• Text block:
■ ■ ■

Printed circuit boards (PCBs) use plated through holes and vias to create interconnections between different layers in multi-layer board designs. In high speed PCBs, these plated through holes can cause unwanted stub effects that deteriorate signal integrity at higher frequencies. Back drilling is a specialized PCB fabrication technique that removes a portion of the plated through hole barrel to eliminate this stub effect.
This article provides a detailed overview of back drilling, examining the need for back drilling, how it is implemented, its effects, key design considerations and applications that utilize back drilling.
What is Back Drilling?
Back drilling is a controlled depth drilling process performed on already plated through holes in a PCB to remove a part of the plated hole barrel from the back side of the board. This eliminates a portion of the via stub that would otherwise extend all the way from the component layer to the bottom layer of the PCB.
As seen above, back drilling reduces the length of the remaining copper stub by removing those barrel segments that are not essential for connectivity, thereby minimizing via stub effects.
The name “back drilling” comes from the fact that this precision drilling step is performed from the back side (non-component side) of the finished PCB substrate. It is a highly controlled process using special CNC drill bits optimized for high accuracy and cylindricality.
Why is Back Drilling Used?

■ ■ ■

• Given data:
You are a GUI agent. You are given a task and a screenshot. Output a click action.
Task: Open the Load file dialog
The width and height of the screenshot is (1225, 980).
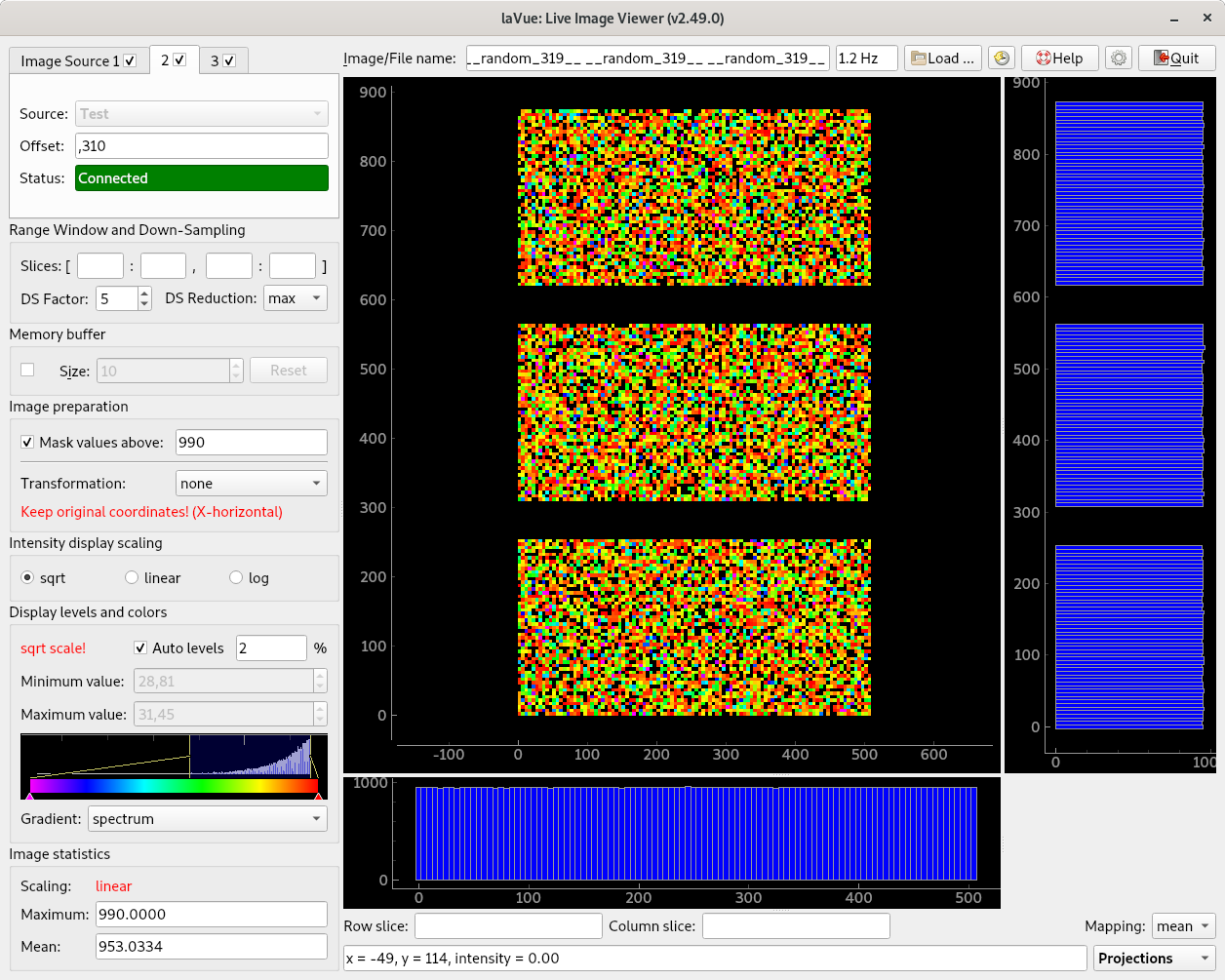[x=942, y=59]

■ ■ ■

• Exercise details:
Rewrite the back drilling text starting at "This article provides" and ending at "utilize back drilling.", swapping "overview" for "summary". You can skip the listing, since none of it is needed here.

• Exercise response:
This article provides a detailed summary of back drilling, examining the need for back drilling, how it is implemented, its effects, key design considerations and applications that utilize back drilling.